[Task details] Pictures are to be left out; otherwise, copy exactly the lines from the line containing "Where should I" through the end of the data.

──────────────────────────────

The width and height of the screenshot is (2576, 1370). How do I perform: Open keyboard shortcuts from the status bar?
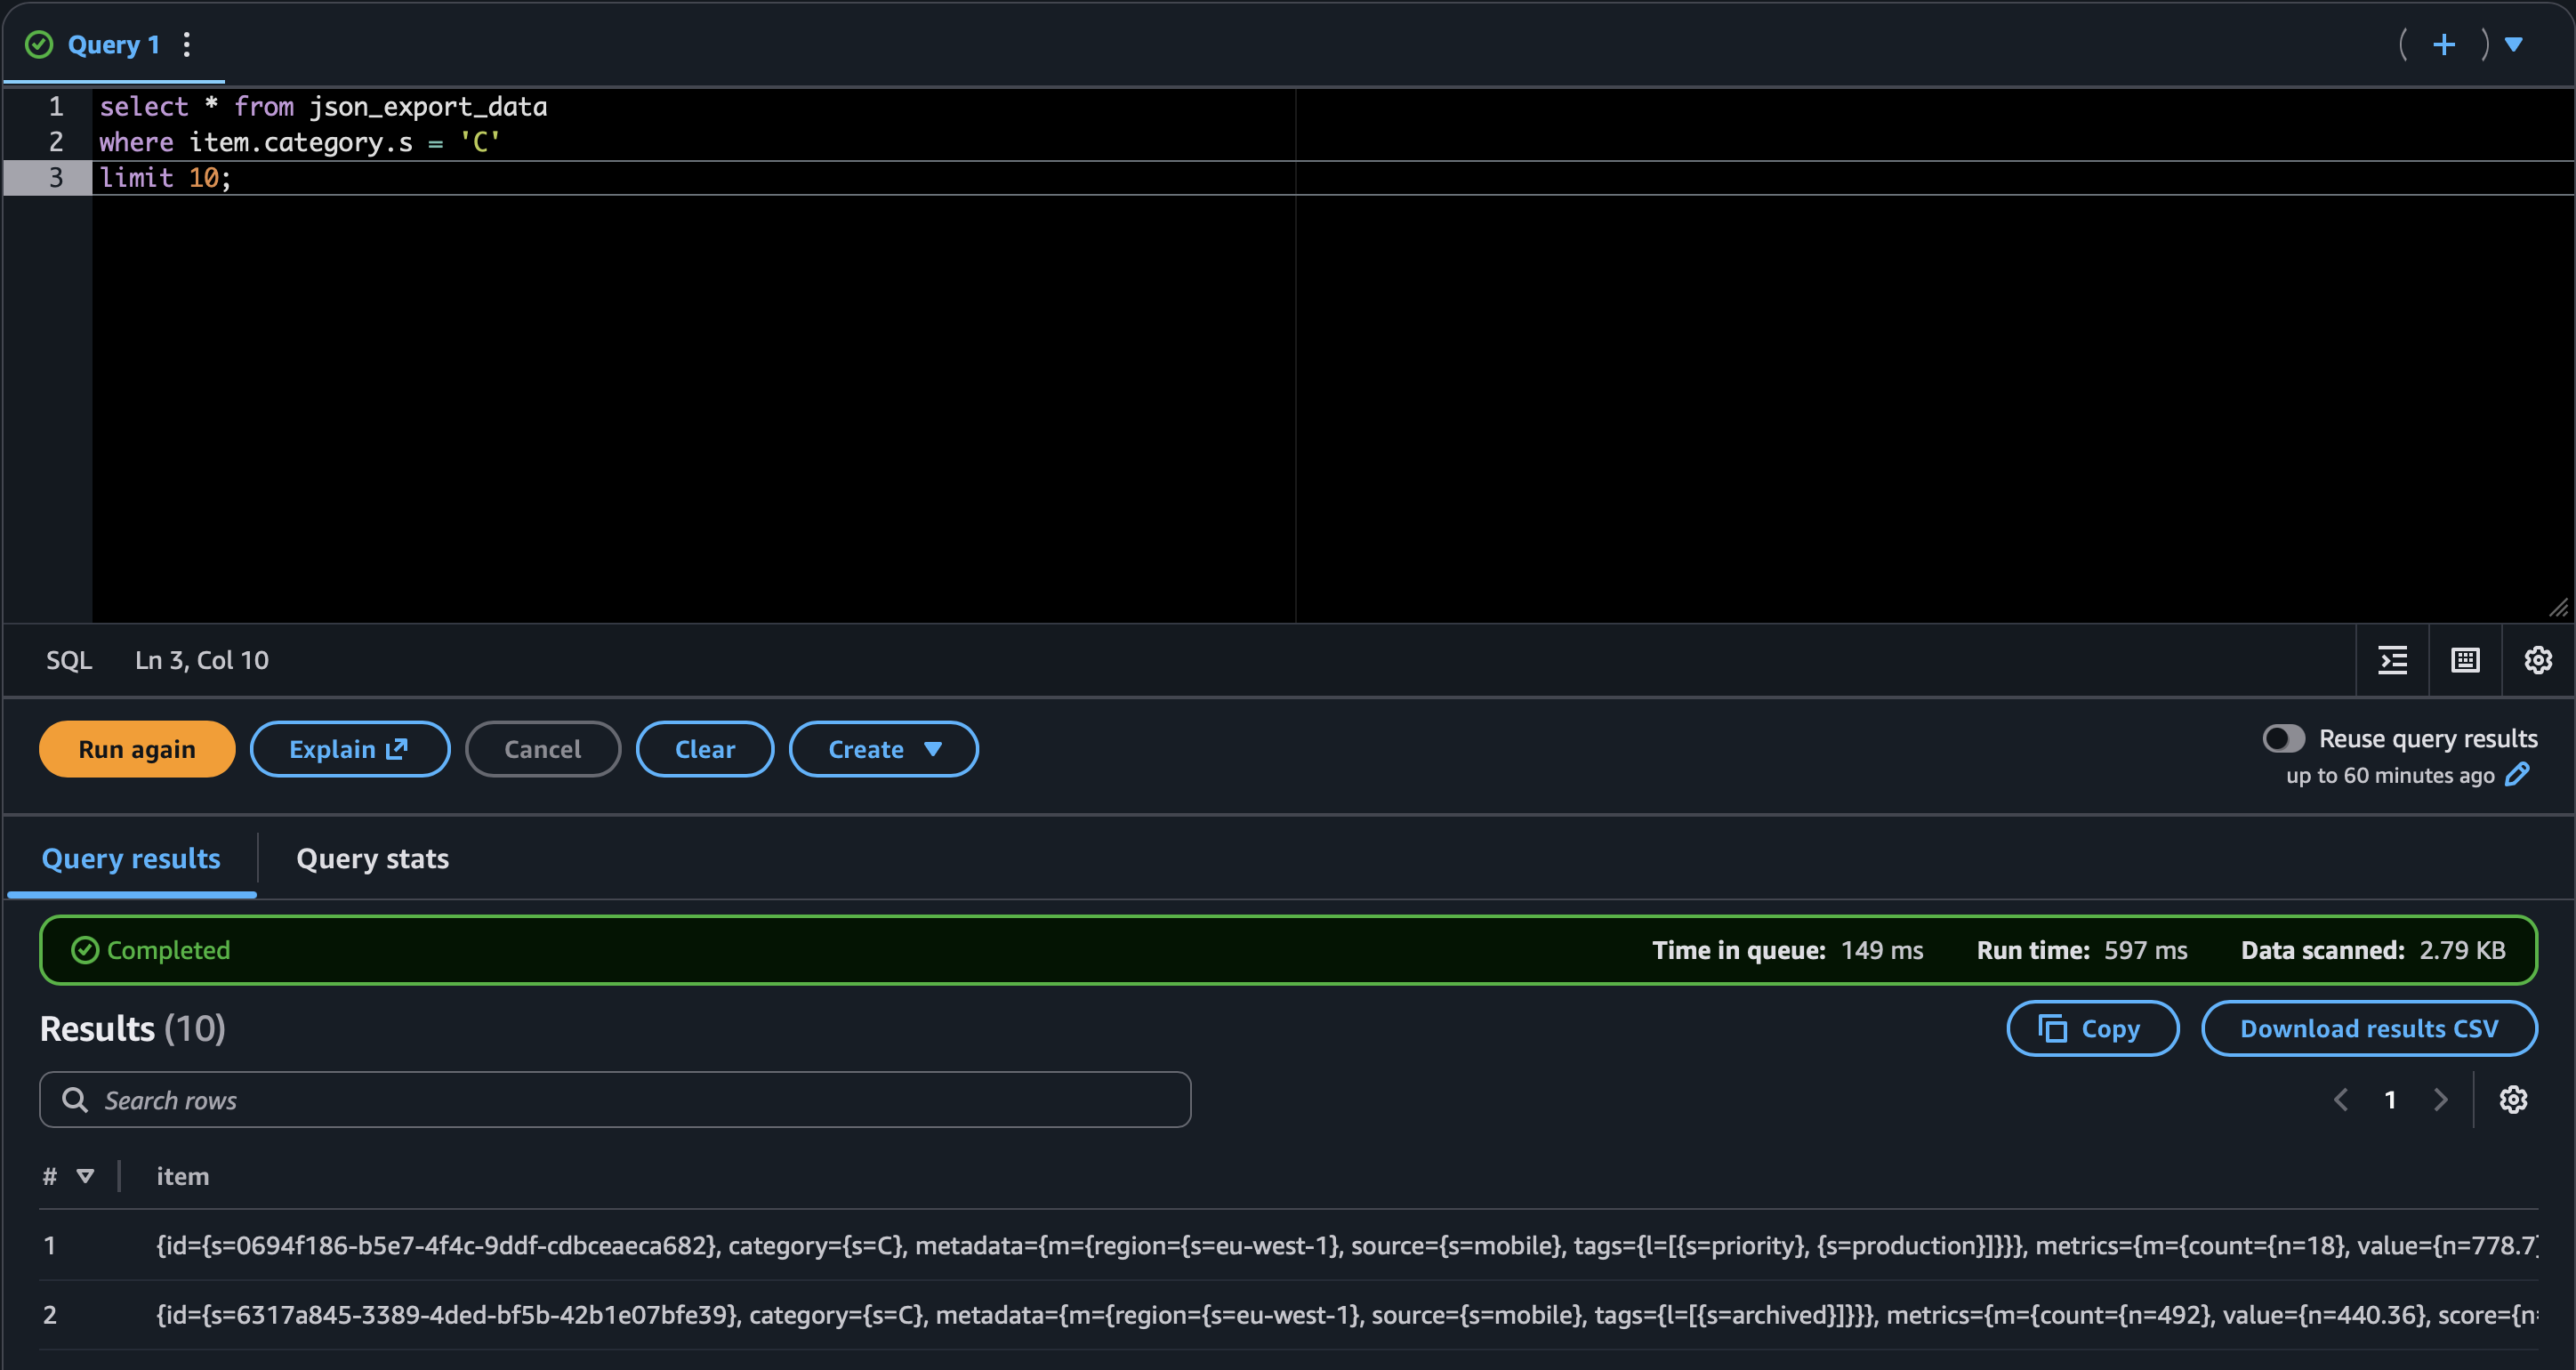2465,660
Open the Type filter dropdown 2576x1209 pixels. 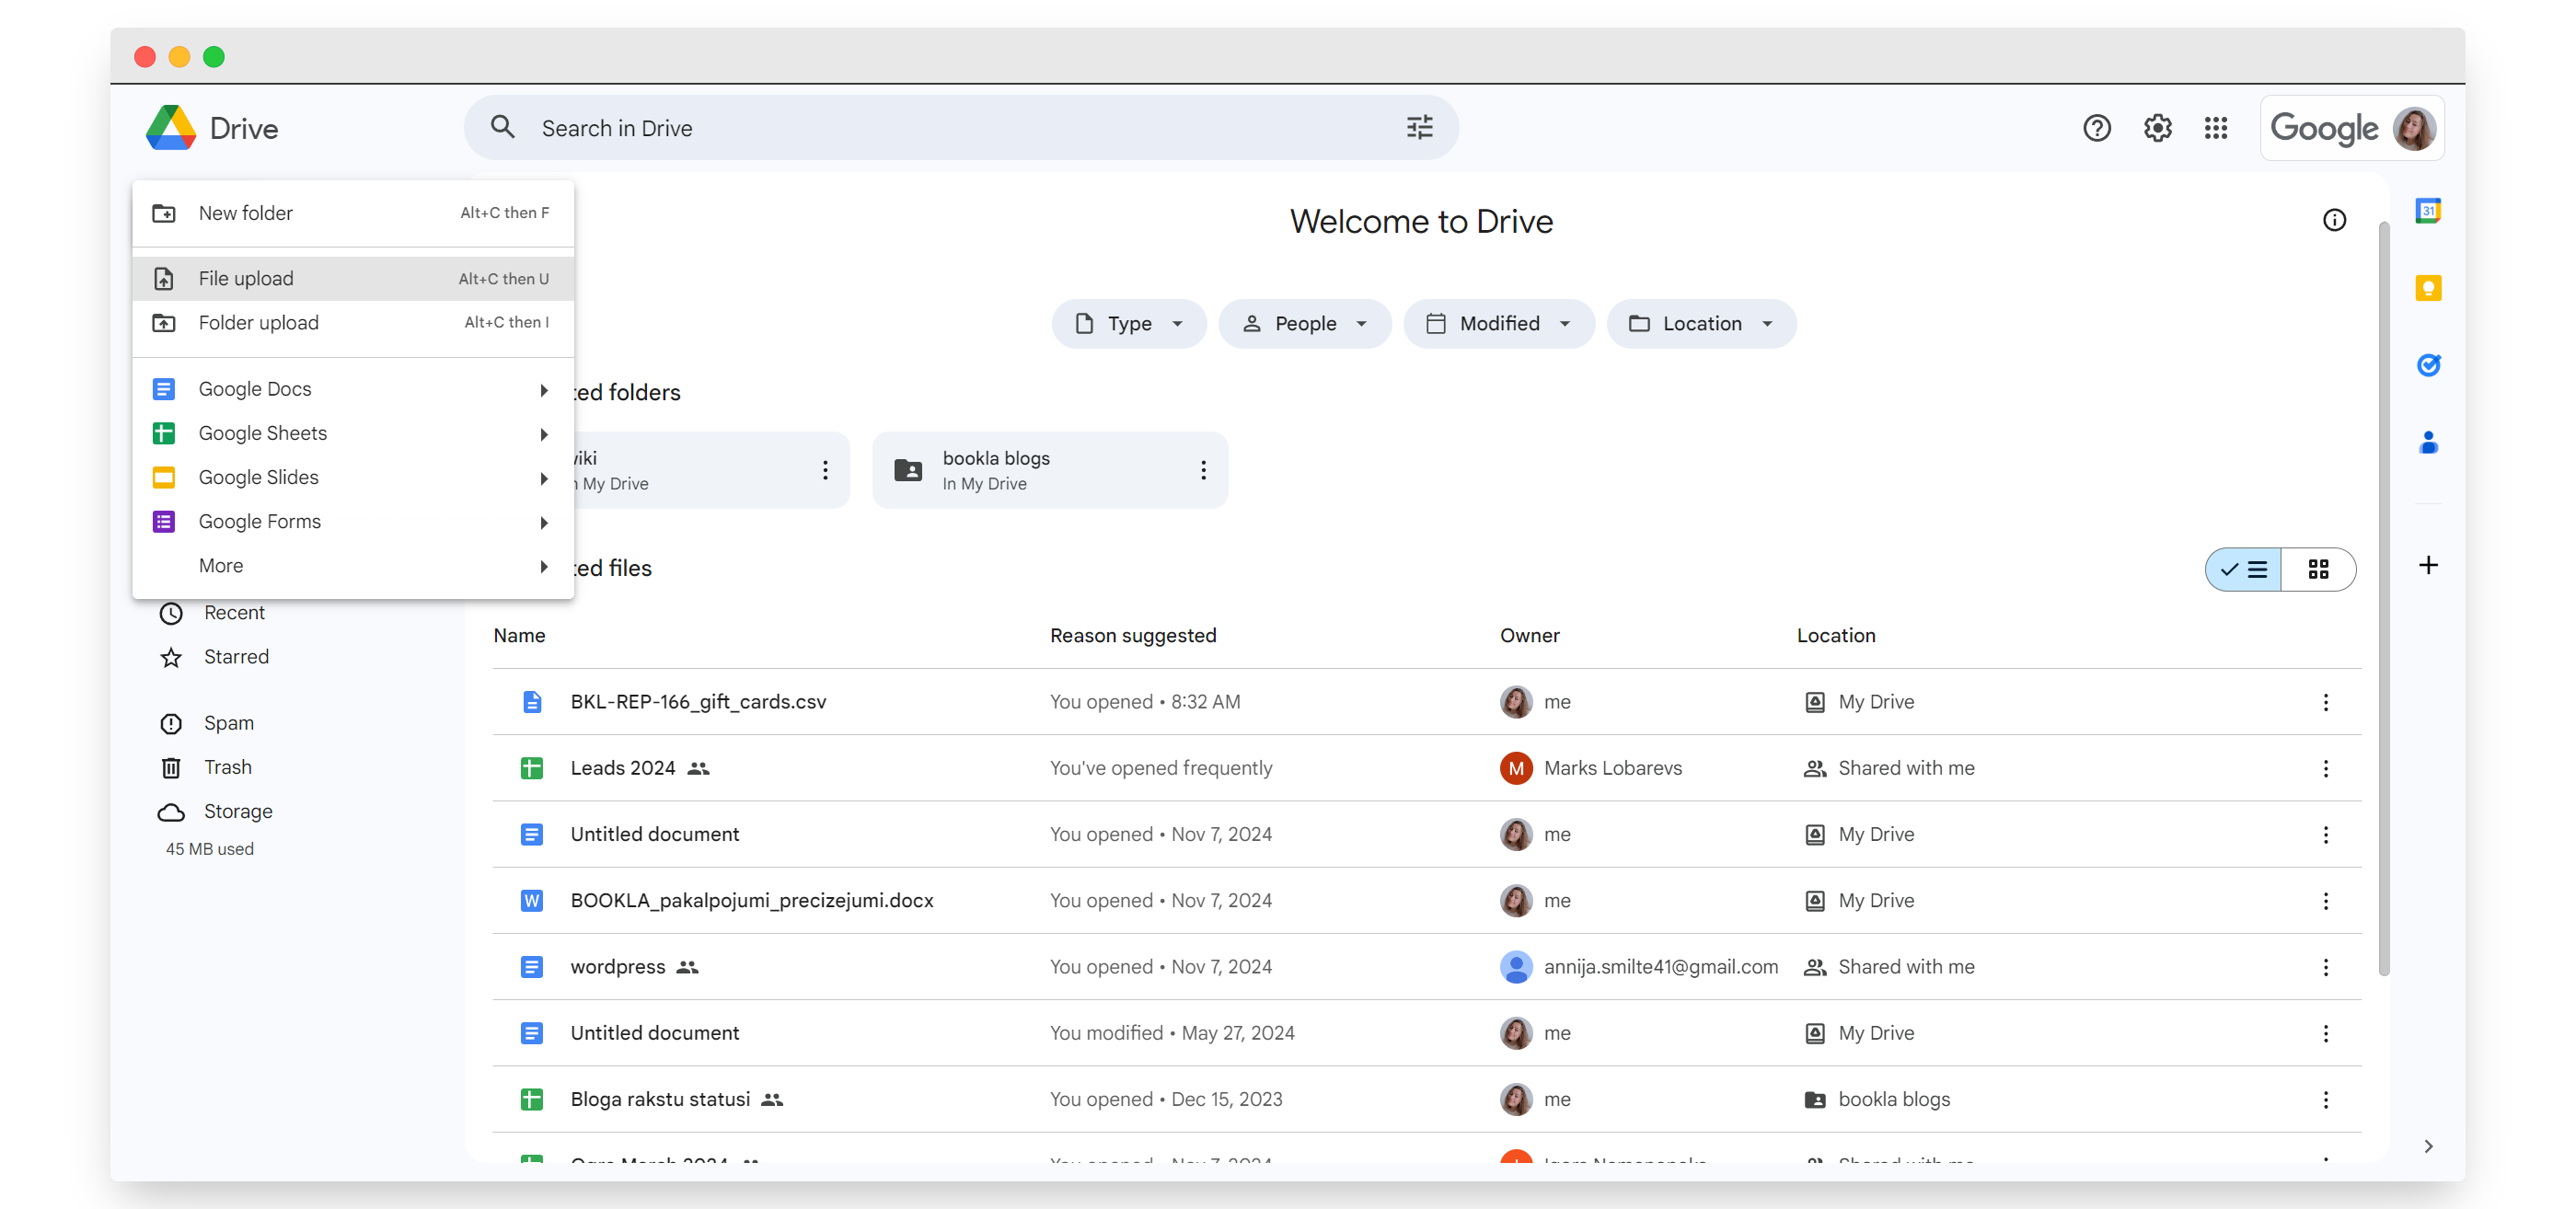1128,324
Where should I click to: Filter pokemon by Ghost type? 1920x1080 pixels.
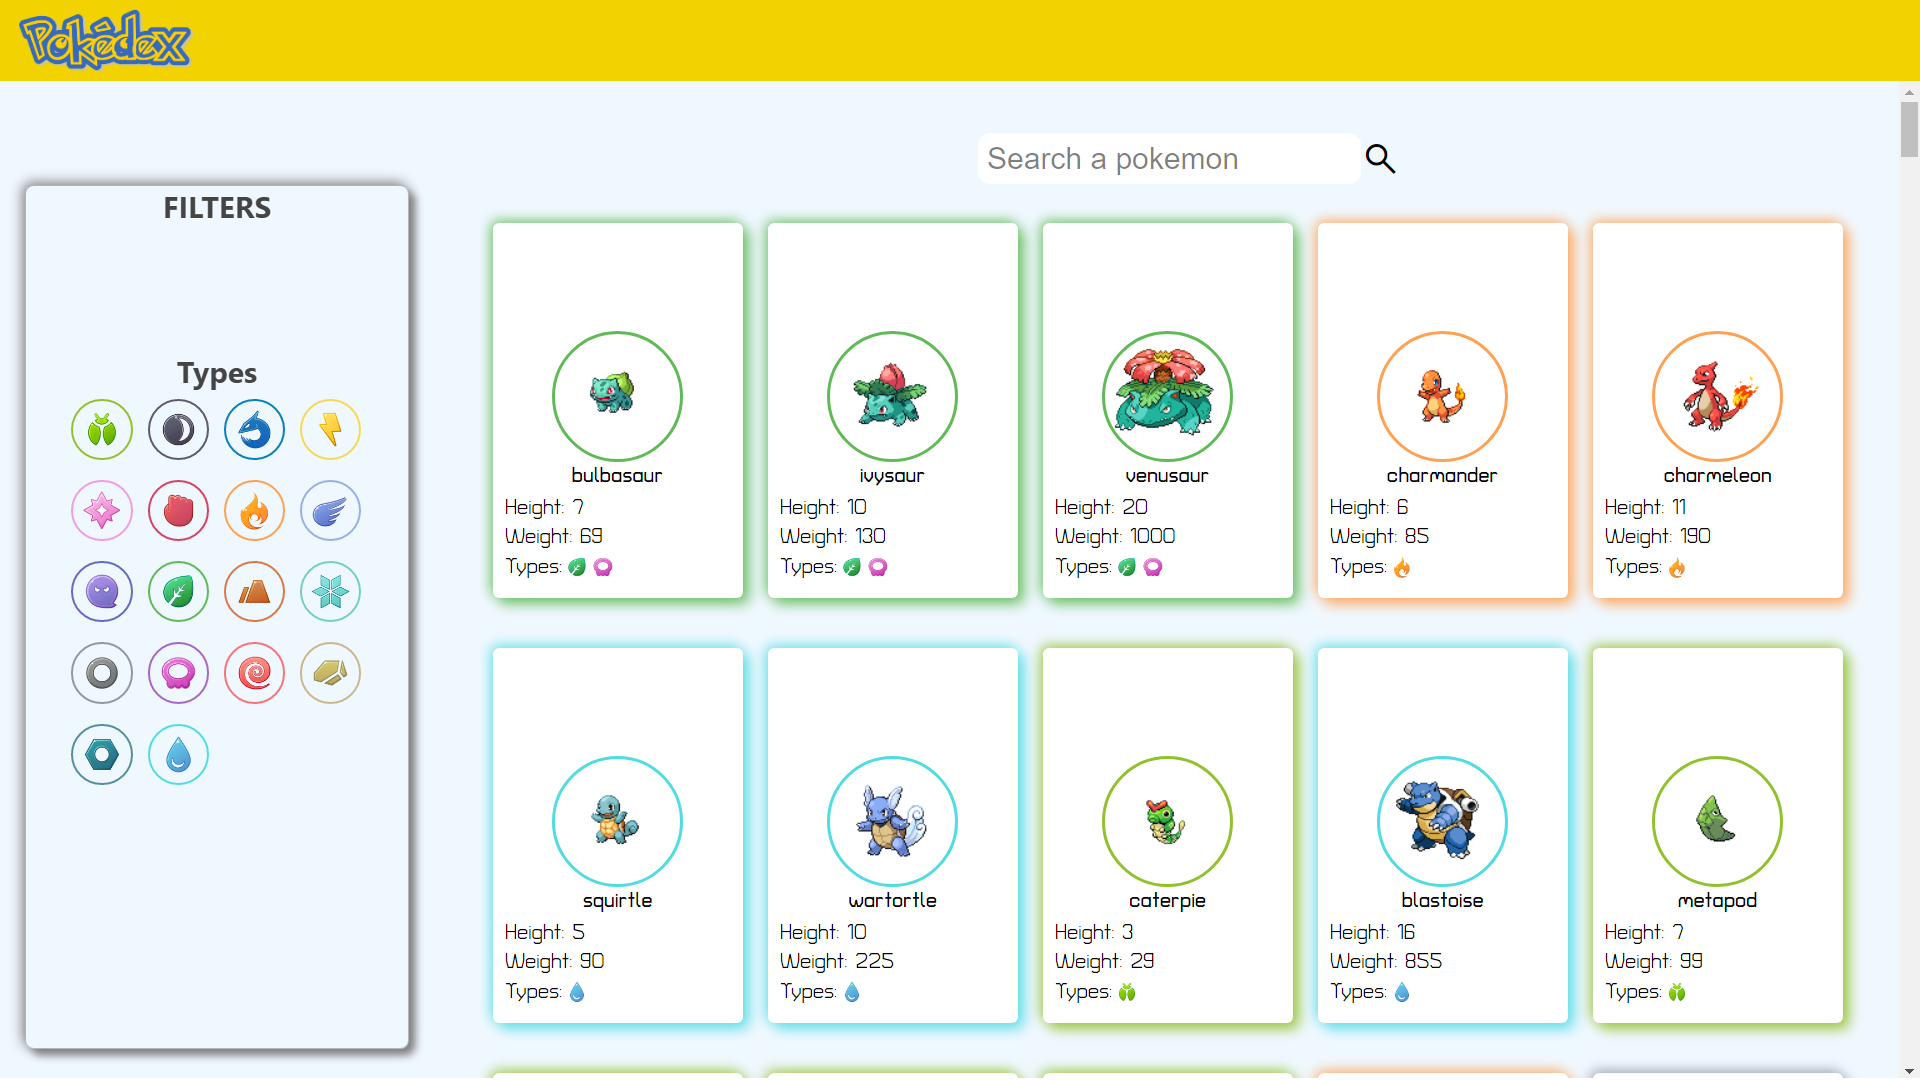[x=102, y=591]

──────────────────────────────

[Task answer]
Where should I click to: Filter pokemon by Ghost type? 1920x1080 pixels.
[x=102, y=591]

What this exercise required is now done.